2018年7月23日月曜日

ウィンドウズ佐藤

パソコンがだんだん重くなってきた。大量にメモリを積んだ特注品だったのだが、さすがに買って5年経つ。よく今まで持ったな、というくらいだ。限界だろう。

キーボードはぶっこわれて外付けのキーボードを別に用意しているし、ブラウザ内はしばしば広告表示のときに激烈に動きが悪くなりいかにもマルウェアと戦っている予感がする。売りだった起動の速さも今や見る影もない。メールクライアントソフトはしばしば真っ白になる。

何もしてないのにぶっこわれたわけではない。

さまざまに使い倒した。

アップデートも大量に行った。

だからもう限界なのだ。

次から次へとアップデートしなければいけない製品というのは結局、出荷時に不完全な状態で売られているわけで、買っらあとはほうっておいても末永く使えるテレビとか冷蔵庫とかファミコンなんてものがいかにすばらしい製品だったかと古き時代を懐かしむ。

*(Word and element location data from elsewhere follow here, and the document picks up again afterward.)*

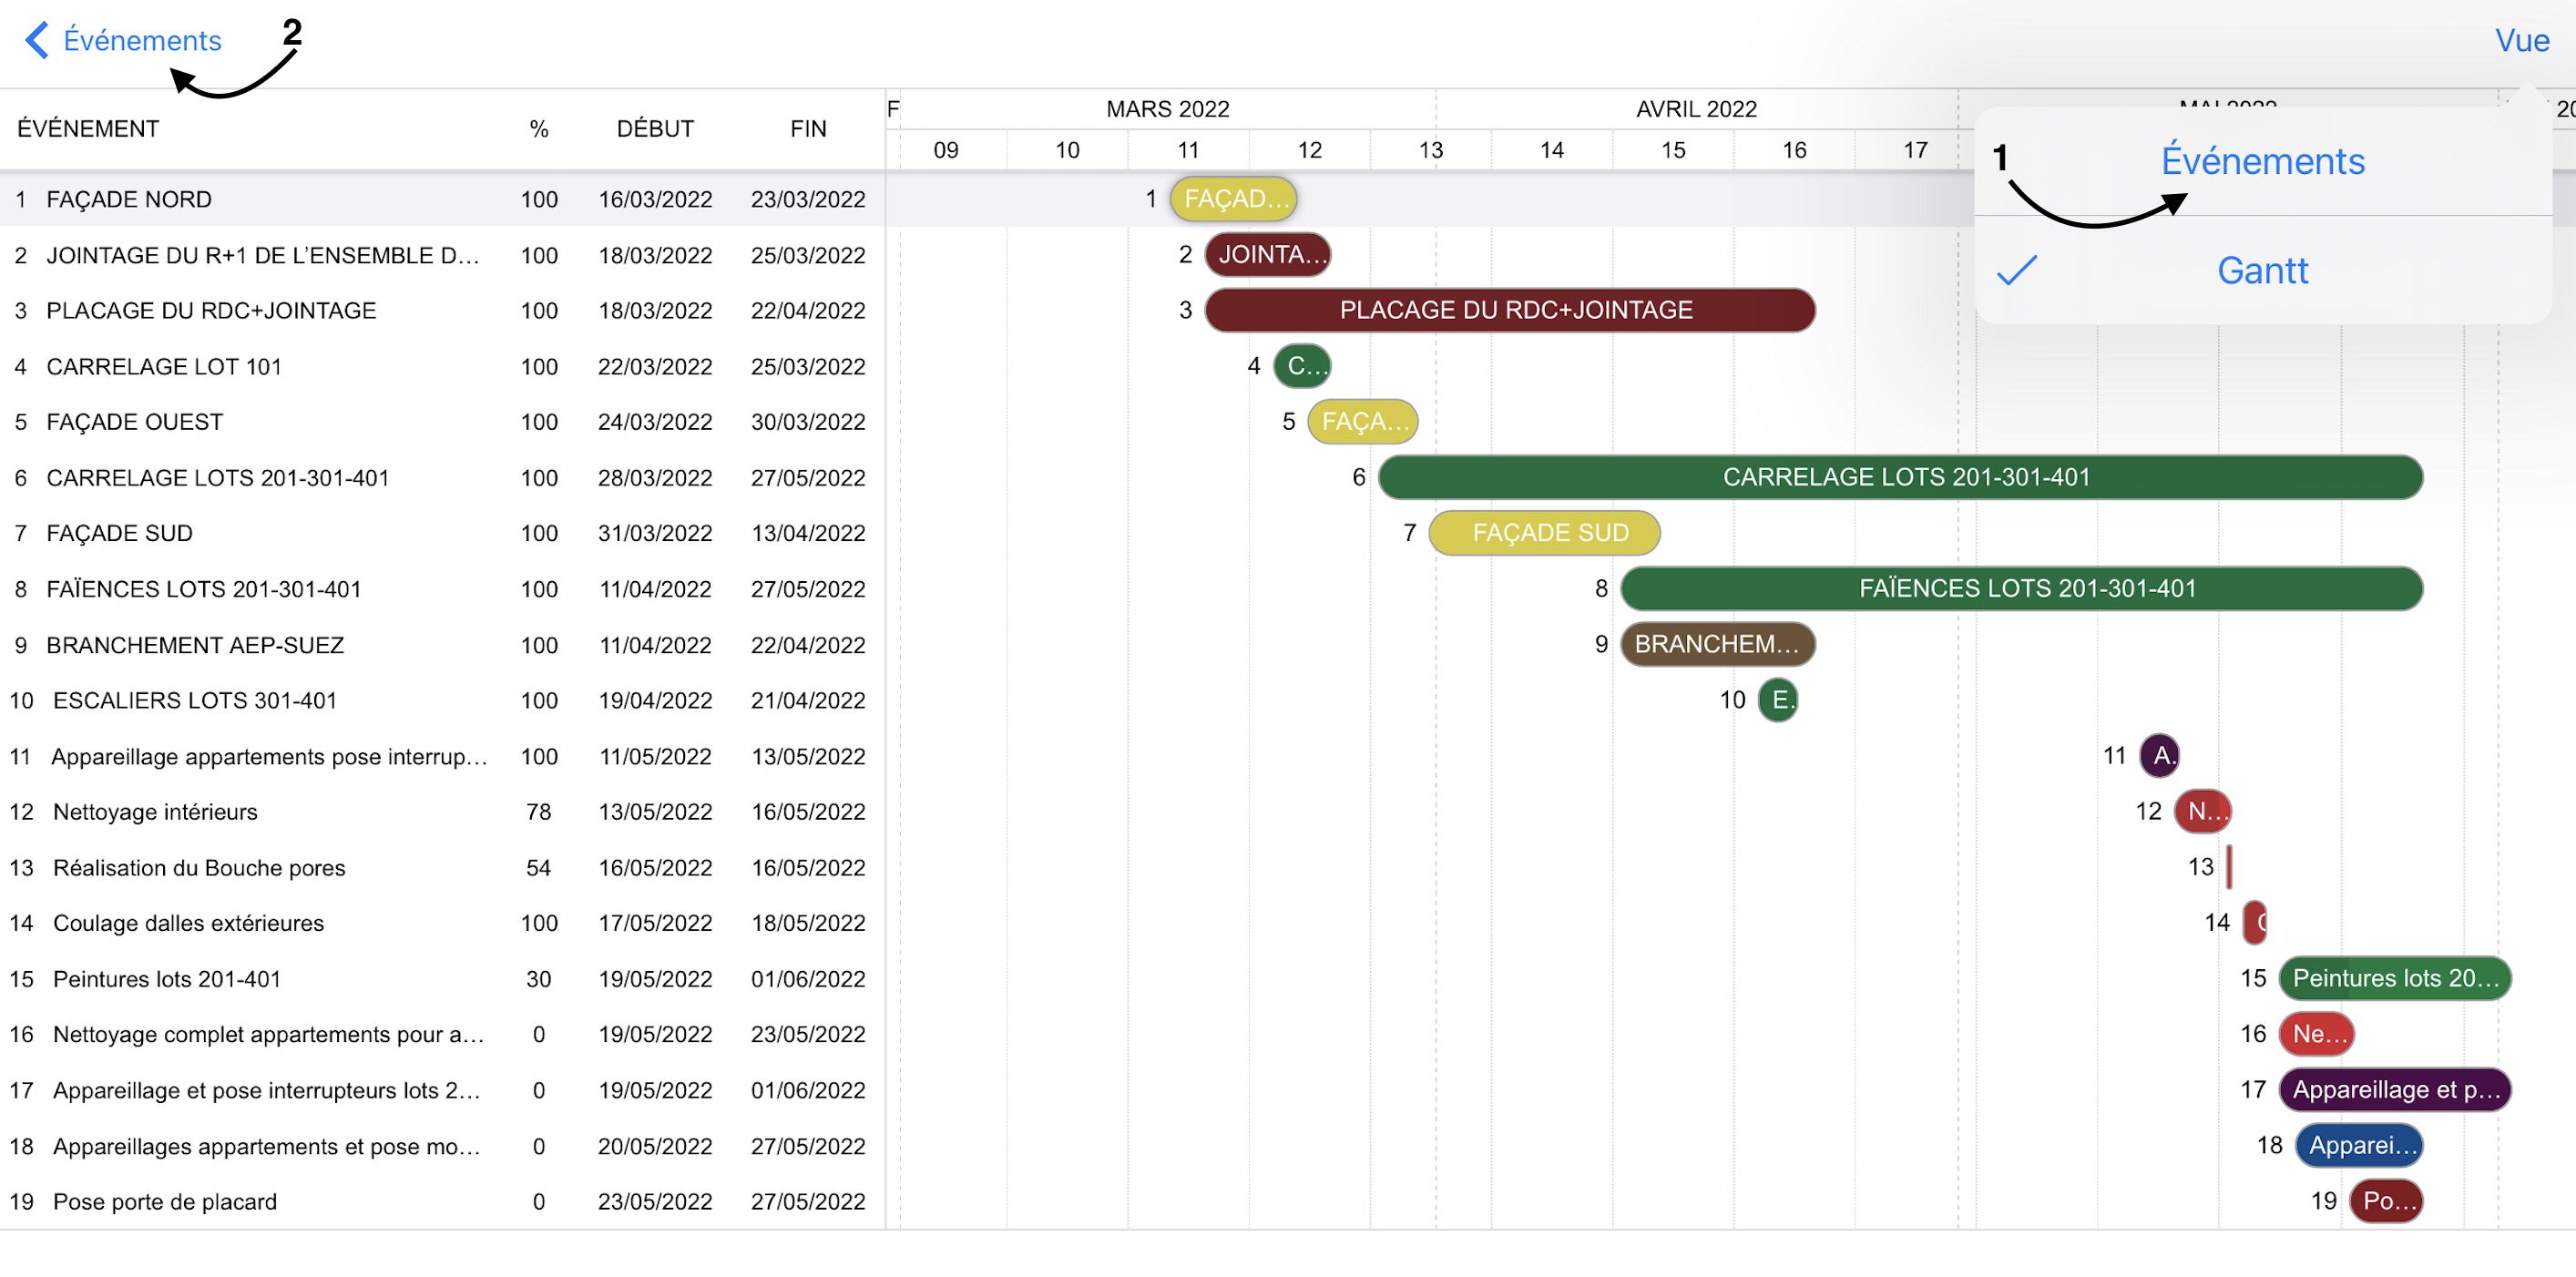The image size is (2576, 1277).
Task: Click the blue Apparei… bar for task 18
Action: [2358, 1146]
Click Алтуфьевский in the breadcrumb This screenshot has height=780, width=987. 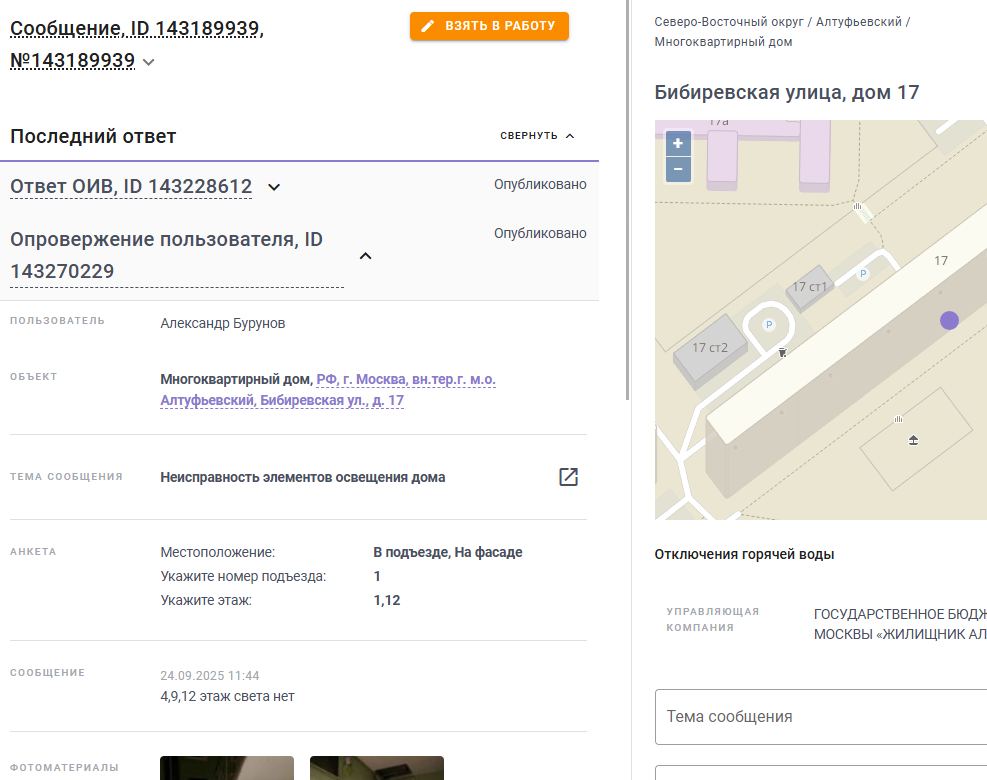859,22
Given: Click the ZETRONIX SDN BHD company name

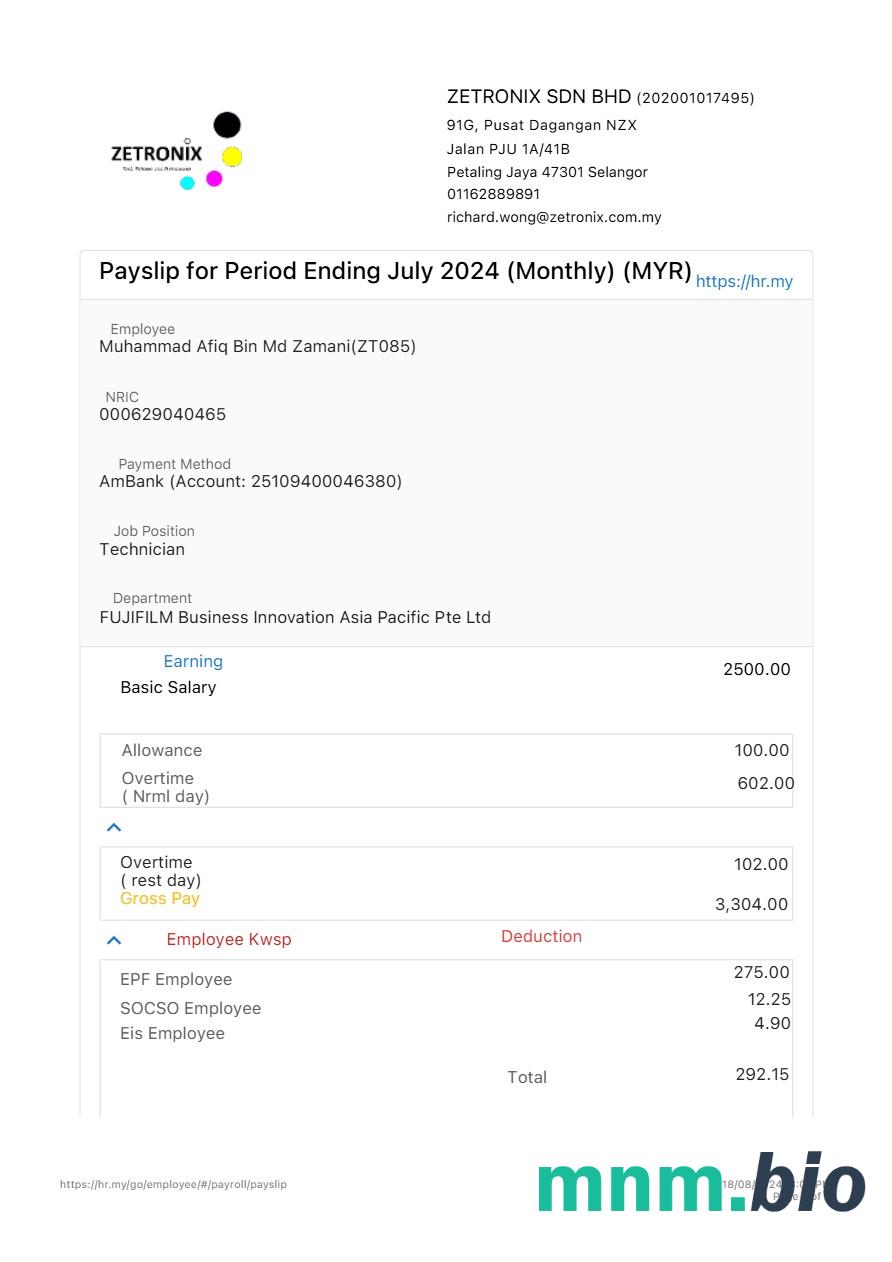Looking at the screenshot, I should (x=539, y=97).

けどまあパソコンってのは人間を目指して人間を超えていくものだから。

人間だって日々、アップデートをしないと生き残っていけない。あらたな驚異にさらされ、気づかぬ恩恵を受けられなくなる。

同じようにパソコンはアップデートを繰り返すし、そのうちアップデートしたファイルでハードディスクがぱんぱんになり、動きが悪くなり、かんじんなときに寝落ちする。まったく愛着がわくこと程があるにもこの上ないったらありゃしない。




買い換え。




ぼくはMacを買わない。使わない。iPhoneもiPadもMacbookもデザイン、コンセプト、使い勝手、すべて大好きだけど、Macを使っている人たちが基本的にあまり好きではないからだ。本人はなんにも悪いことしてないんだけどその本人を使ってどうこうしている人たちと合わないので本人とも距離をおいてしまう。そんなところも、人間に似ているなあ、とか思う。




だいたいスタイリッシュなパソコンが好きな人というのはだめだ。

多少のどろくささ、多少の得手不得手、多少の滋味みたいなものと根気よくつきあうような人のほうが、一緒にいて居心地がいいに決まってる。

あれ、パソコンを人に例えていたのか、人をパソコンに例えていたのか、なんだかわからなくなってきた。

とにかくぼくはWindowsだ。仕事ではWindowsしか使いたくない。





という文章を今、自宅のMacで書いている。

なあに、何もまちがってはいない。これは仕事じゃないのだから。